Orphanage staff, with support including from the GEF Small Grants Programme, installed four solar water heating systems at the orphanage complex. The heaters are electronically controlled, and can use electricity for heating when there is no sun. The orphanage now acts as a demonstration site where locals can visit, and the orphanage staff shows them how the system works.
Trainings and seminars on solar water heating were included in the project, as well as public presentations. In response to the demonstration, 29 families are also installing solar water heaters, with ever more considering the option.
Helping the planet
Solar water heaters have reduced use of electricity and gas. Since energy in Kazakhstan is primarily produced through the burning of fossil fuels, using less electricity prevents greenhouse gas emissions. Using less gas conserves the natural resource and prevents potential environmental impacts from the exploitation of gas resources.

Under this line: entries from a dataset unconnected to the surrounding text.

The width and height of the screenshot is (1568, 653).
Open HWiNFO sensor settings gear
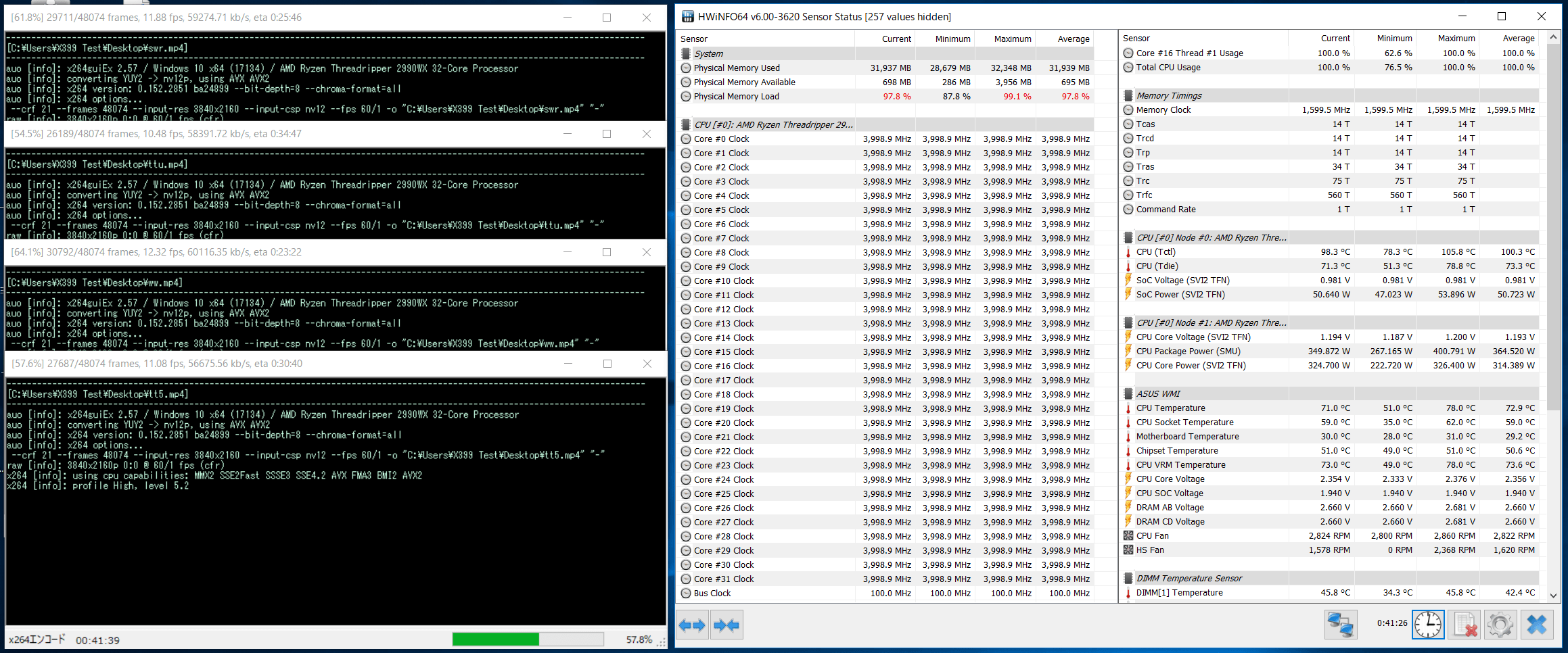point(1500,624)
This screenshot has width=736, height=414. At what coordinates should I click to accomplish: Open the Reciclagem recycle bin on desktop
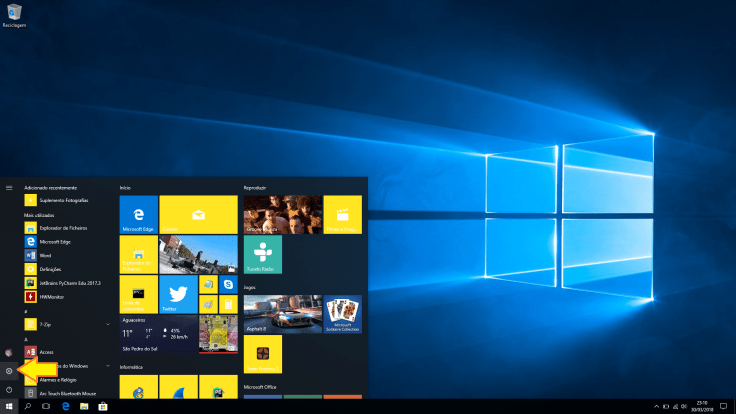pos(14,13)
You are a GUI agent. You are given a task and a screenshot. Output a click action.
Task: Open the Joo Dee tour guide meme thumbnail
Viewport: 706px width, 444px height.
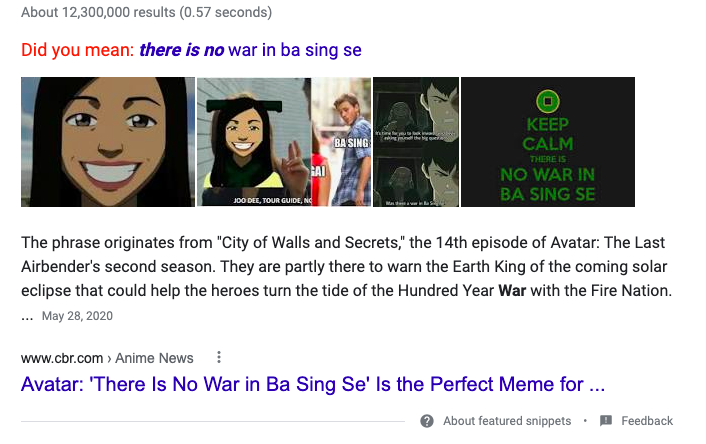tap(284, 142)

The (mostly female) orphanage staff has gained an efficient, convenient, reliable and cheap source of hot water, improving their working conditions and making life easier for them. The children also benefit from improved hygiene, and illness rates have dropped.
The demonstration was designed to be replicated – successfully, as the household installations show. Continued publicity, including from events like a regional conference, will assure that the project continues to grow. Local governmental authorities and hospitals are considering going solar in their water heating, while work with an Asian women’s network helps the experience spread on an international level.